Data listing:
------------------------------------
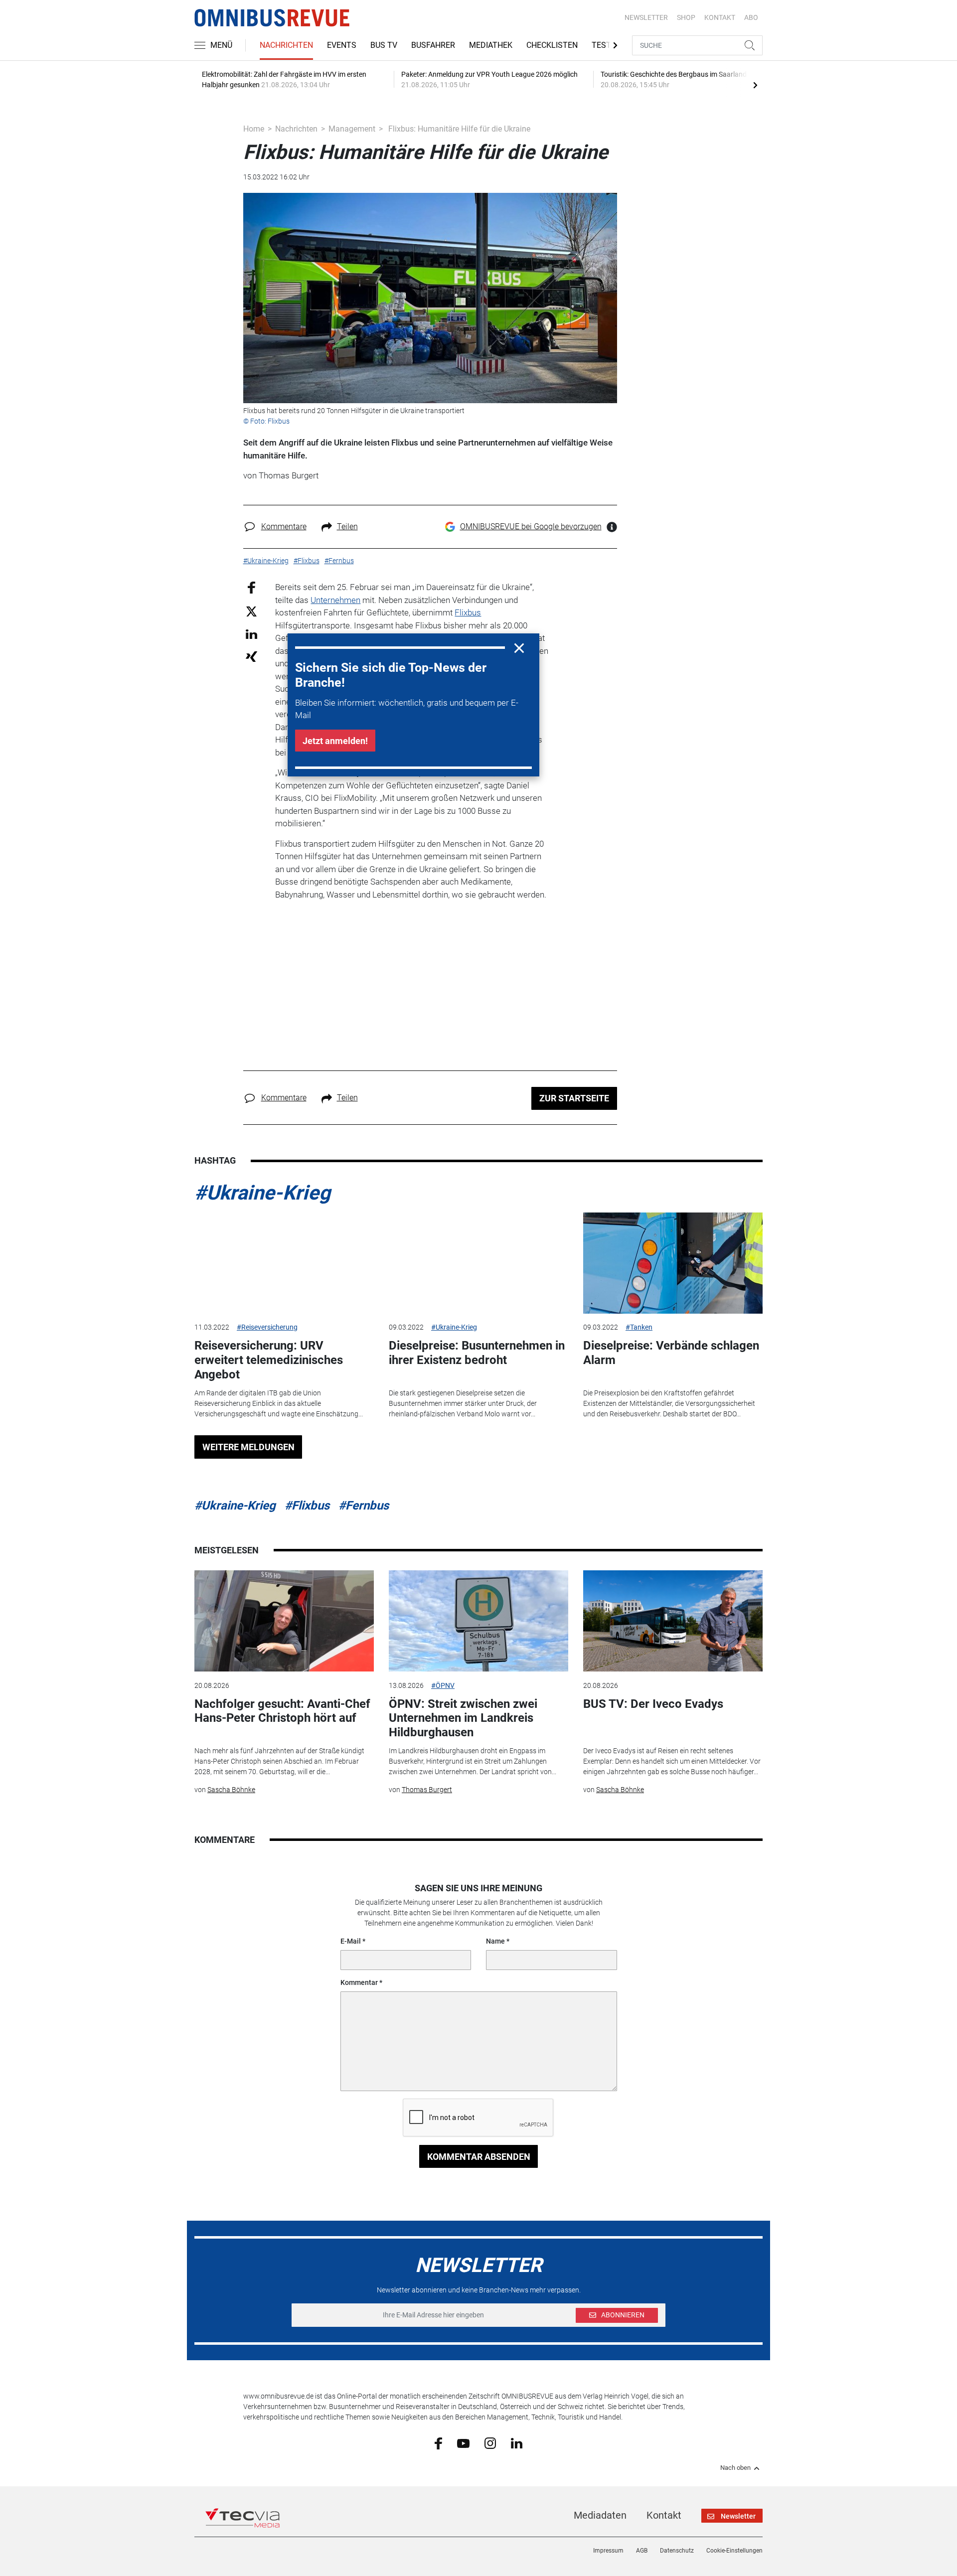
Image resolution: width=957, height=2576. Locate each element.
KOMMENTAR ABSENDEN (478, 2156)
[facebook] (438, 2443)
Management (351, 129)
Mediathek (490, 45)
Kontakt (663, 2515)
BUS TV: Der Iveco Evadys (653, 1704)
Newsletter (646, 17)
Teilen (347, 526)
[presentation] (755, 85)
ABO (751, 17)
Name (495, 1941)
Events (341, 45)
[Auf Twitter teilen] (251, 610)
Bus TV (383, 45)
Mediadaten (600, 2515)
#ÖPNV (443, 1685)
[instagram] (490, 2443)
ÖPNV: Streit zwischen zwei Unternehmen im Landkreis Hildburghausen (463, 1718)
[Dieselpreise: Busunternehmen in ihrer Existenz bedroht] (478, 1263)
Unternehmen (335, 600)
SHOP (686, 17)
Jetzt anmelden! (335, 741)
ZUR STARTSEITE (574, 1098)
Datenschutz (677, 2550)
------------------------------------
Task to complete: Using the line that contains "[instagram] (490, 2443)" as the first, reproduce each line exactly through the last line of the listing.

Problem solution:
[instagram] (490, 2443)
ÖPNV: Streit zwischen zwei Unternehmen im Landkreis Hildburghausen (463, 1718)
[Dieselpreise: Busunternehmen in ihrer Existenz bedroht] (478, 1263)
Unternehmen (335, 600)
SHOP (686, 17)
Jetzt anmelden! (335, 741)
ZUR STARTSEITE (574, 1098)
Datenschutz (677, 2550)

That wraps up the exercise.